Task -
Retype exactly the lines from the one containing "[button] (686, 586)" through the last line of the records below, including both, and leave out any pictures.
══════════
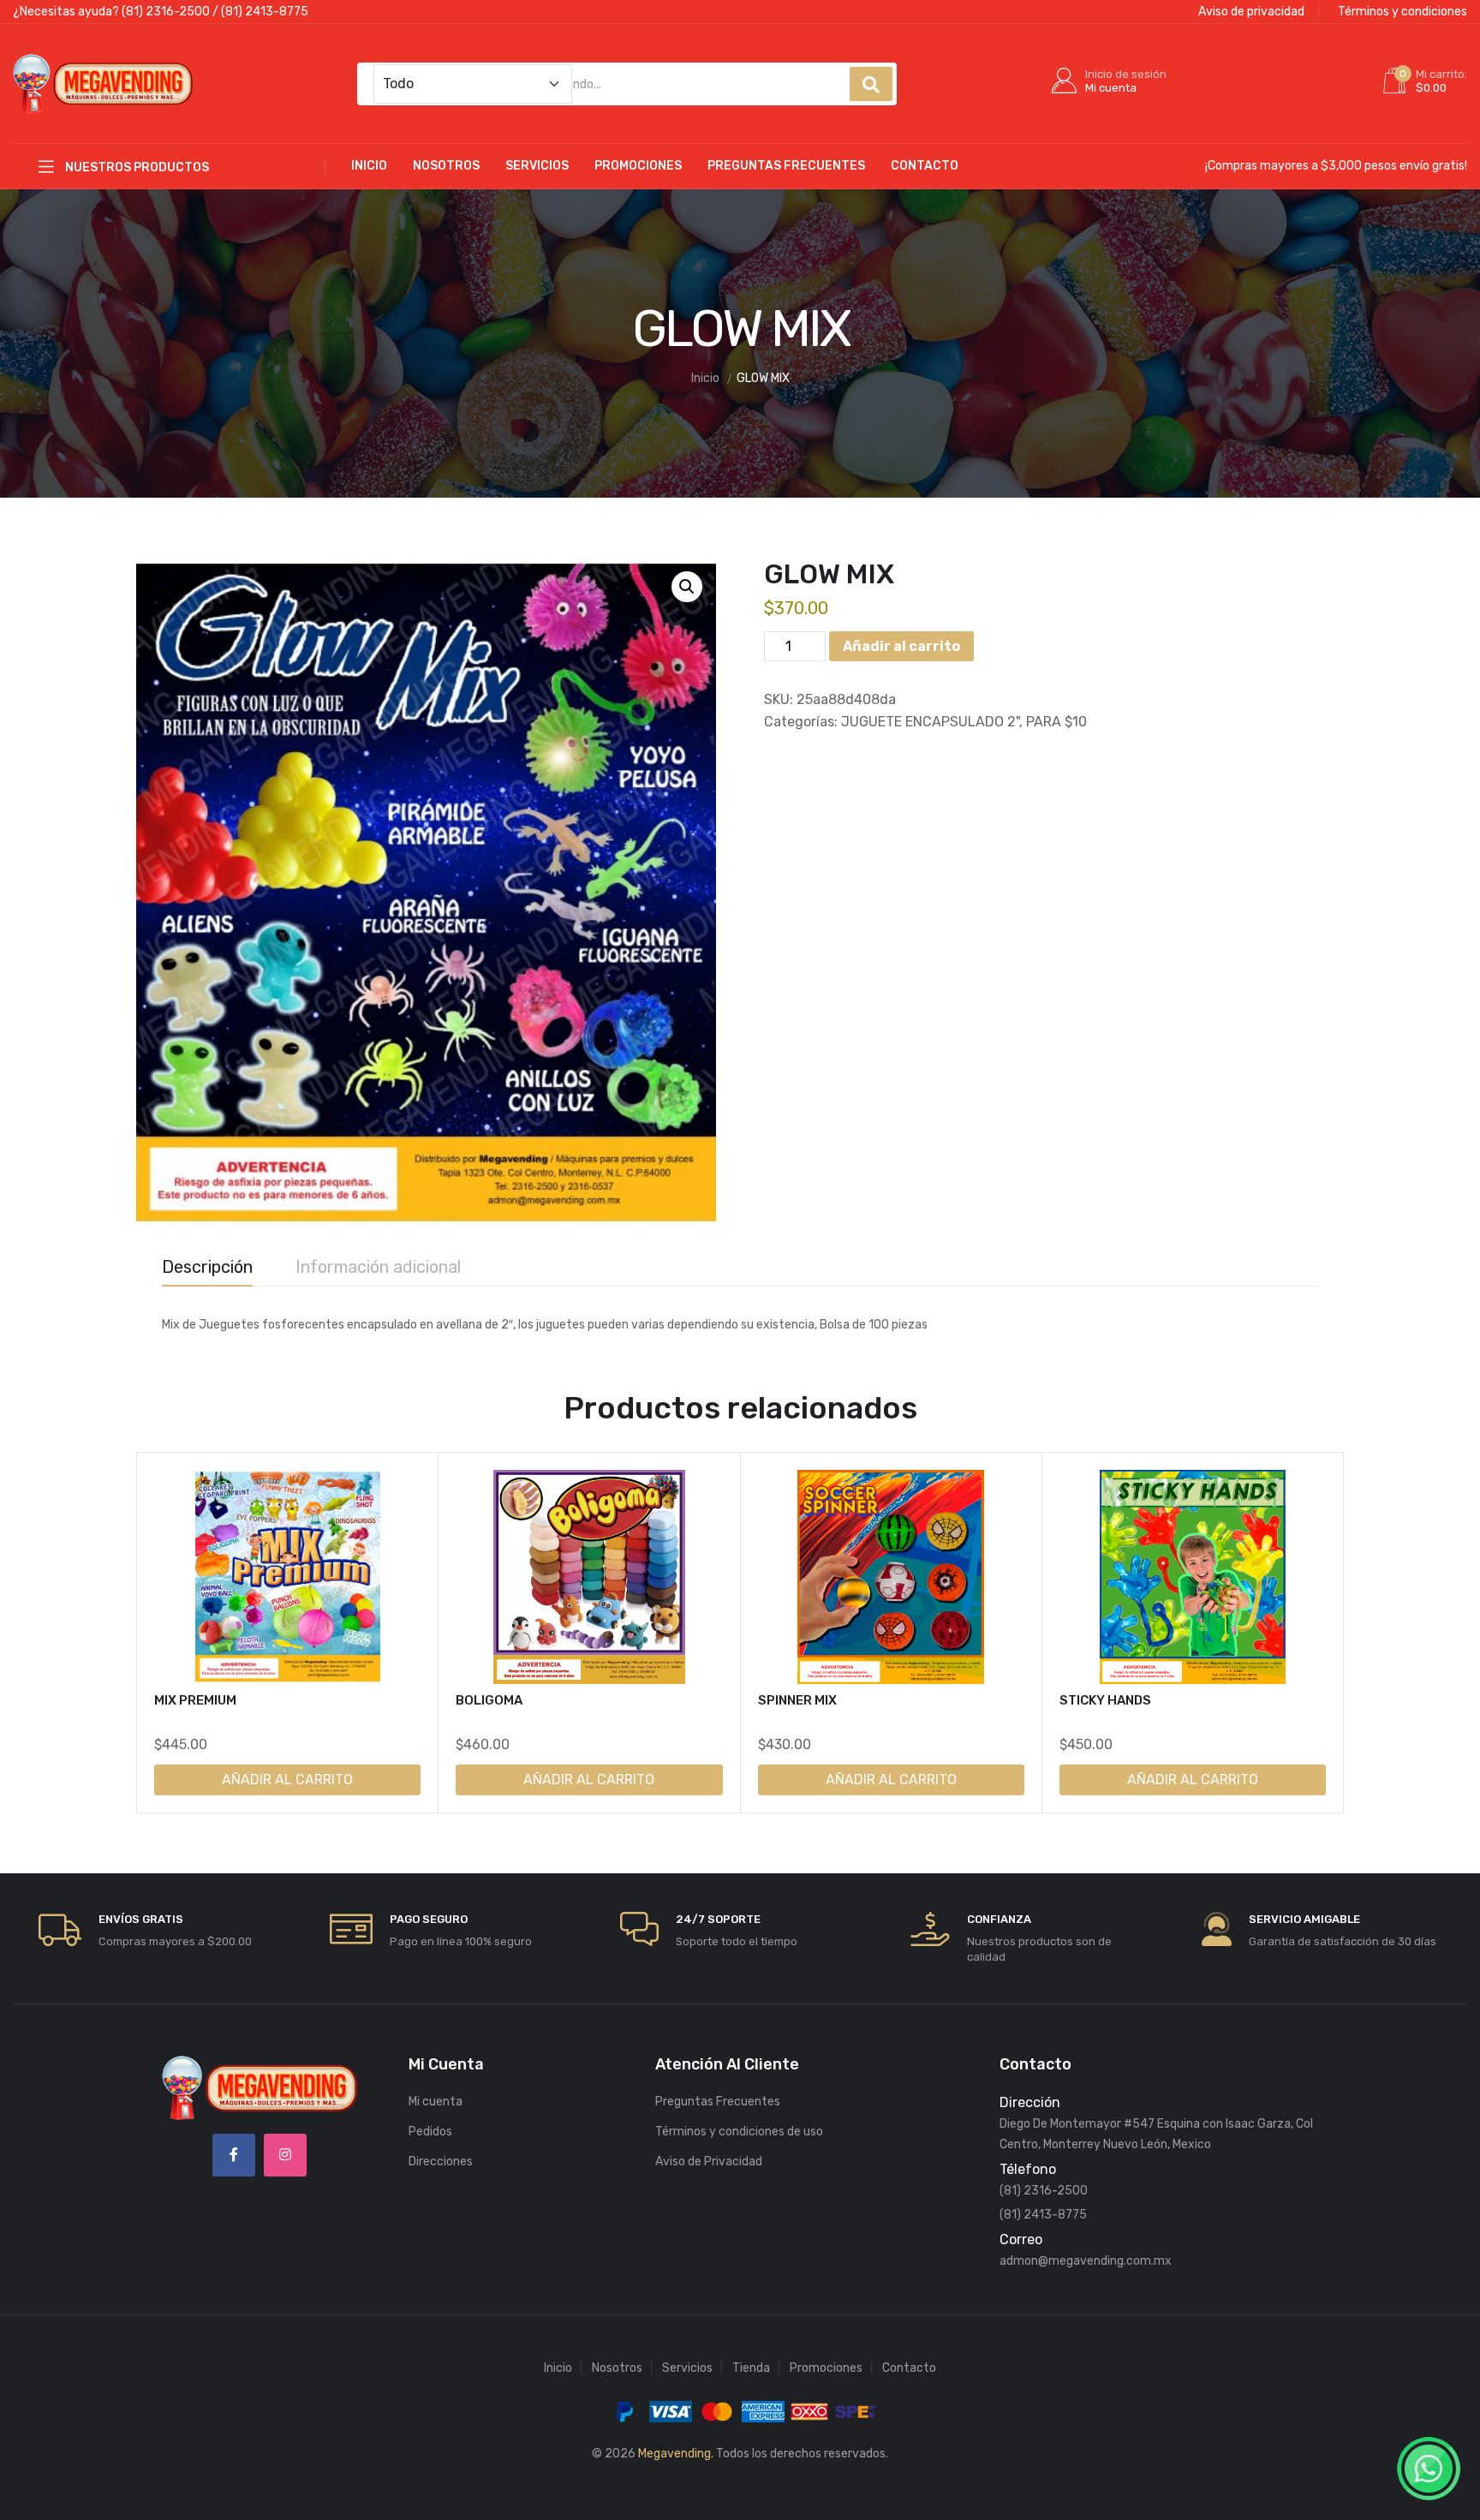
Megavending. (675, 2453)
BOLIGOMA (489, 1700)
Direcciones (441, 2161)
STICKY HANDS (1105, 1700)
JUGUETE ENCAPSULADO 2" (930, 722)
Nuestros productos (136, 167)
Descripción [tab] (207, 1267)
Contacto (924, 165)
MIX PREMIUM (195, 1700)
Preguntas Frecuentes (786, 165)
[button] (686, 586)
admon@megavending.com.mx (1086, 2261)
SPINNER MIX (797, 1700)
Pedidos (430, 2131)
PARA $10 (1056, 722)
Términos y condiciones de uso (739, 2131)
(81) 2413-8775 (264, 11)
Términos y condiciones (1402, 11)
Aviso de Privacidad (708, 2161)
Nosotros (446, 165)
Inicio (369, 165)
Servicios (537, 165)
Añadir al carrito (901, 646)
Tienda (751, 2368)
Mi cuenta (435, 2101)
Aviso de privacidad (1251, 11)
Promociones (638, 165)
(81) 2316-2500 (166, 11)
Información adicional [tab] (378, 1267)
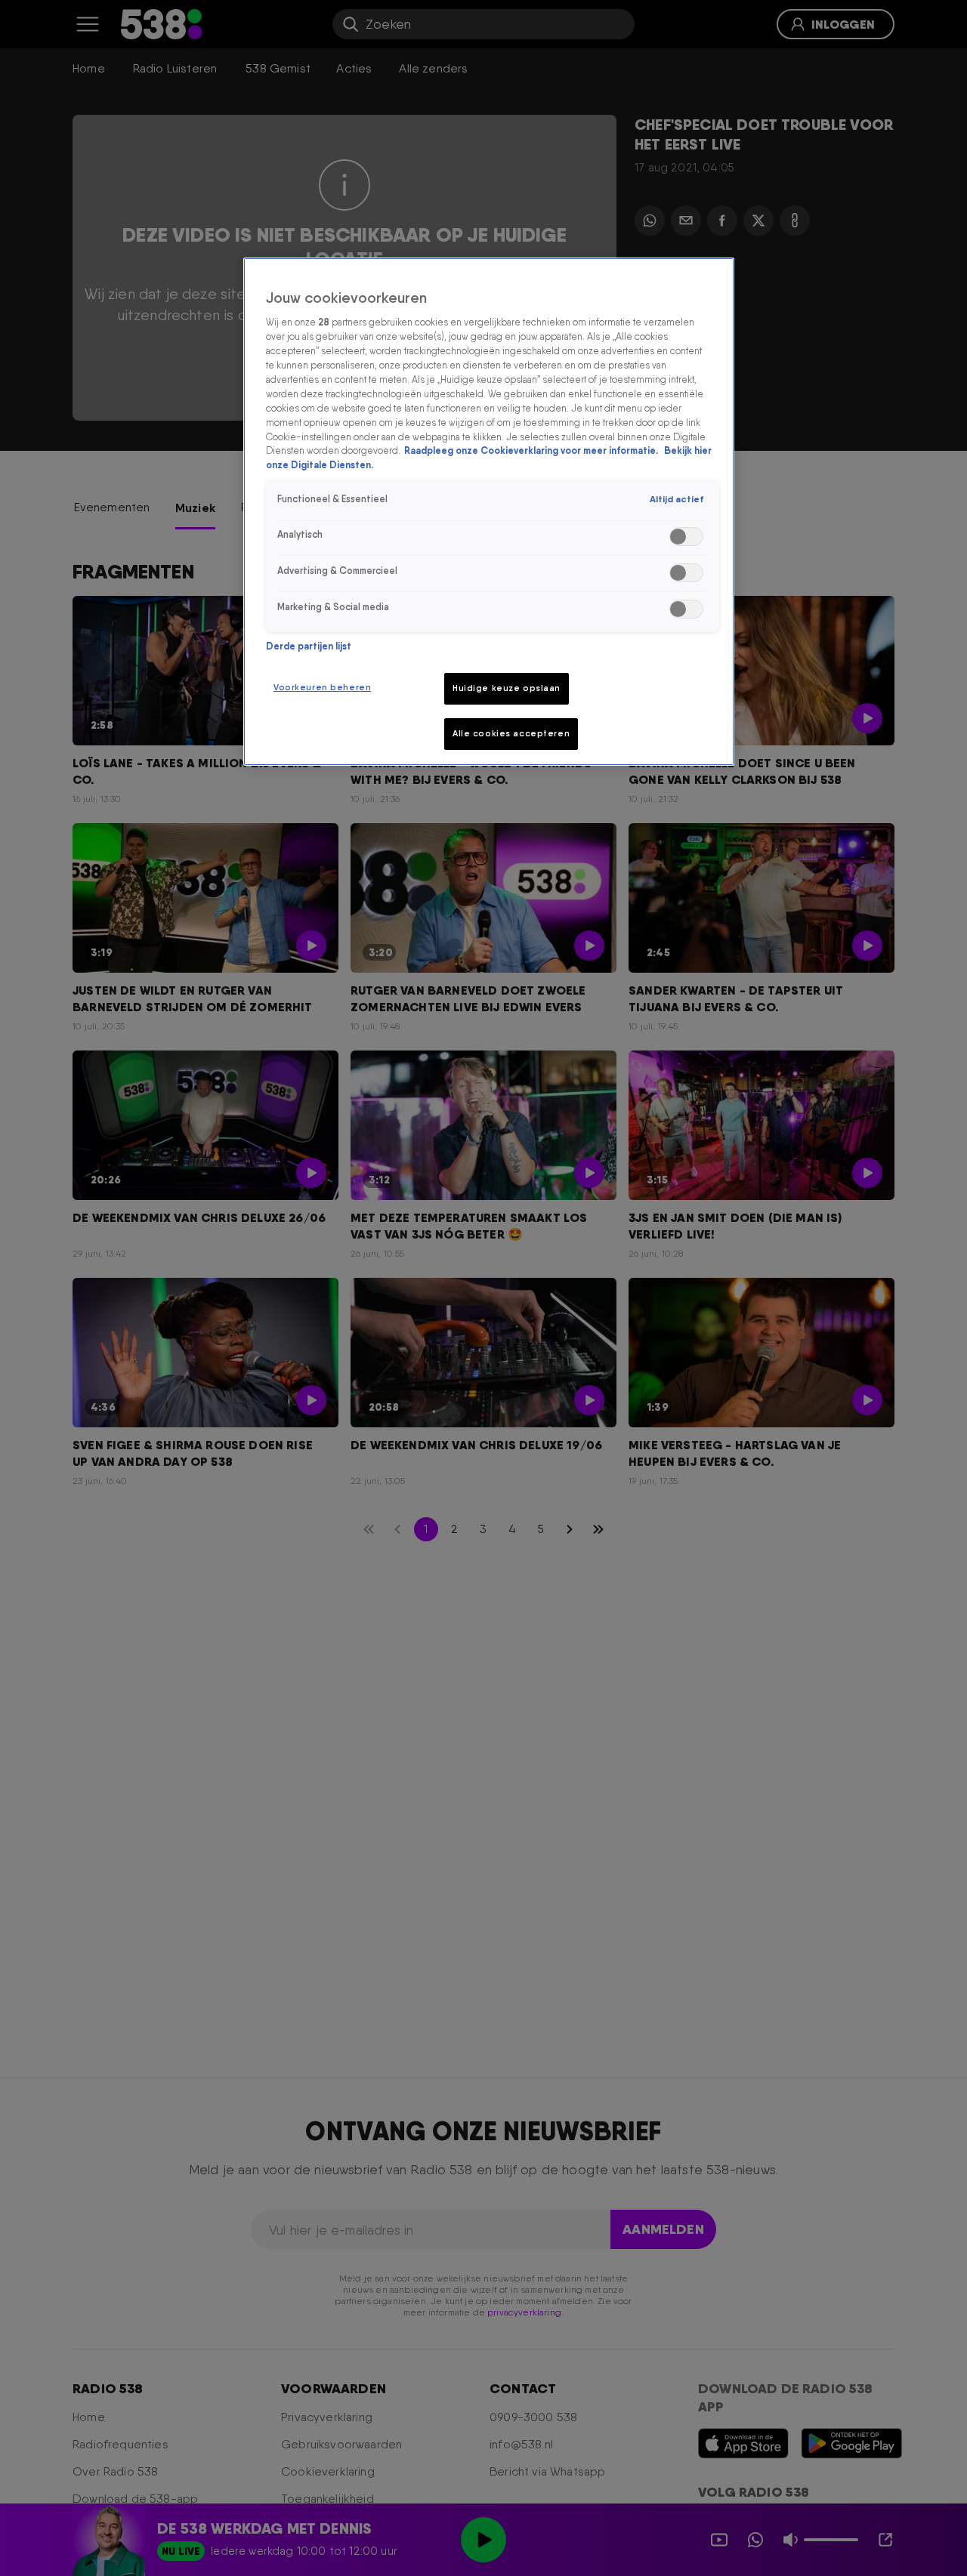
══════════
Answer to the problem -
[button] (686, 586)
admon@megavending.com.mx (1086, 2261)
SPINNER MIX (797, 1700)
Pedidos (430, 2131)
PARA $10 (1056, 722)
Términos y condiciones de uso (739, 2131)
(81) 2413-8775 (264, 11)
Términos y condiciones (1402, 11)
Aviso de Privacidad (708, 2161)
Nosotros (446, 165)
Inicio (369, 165)
Servicios (537, 165)
Añadir al carrito (901, 646)
Tienda (751, 2368)
Mi cuenta (435, 2101)
Aviso de privacidad (1251, 11)
Promociones (638, 165)
(81) 2316-2500 (166, 11)
Información adicional [tab] (378, 1267)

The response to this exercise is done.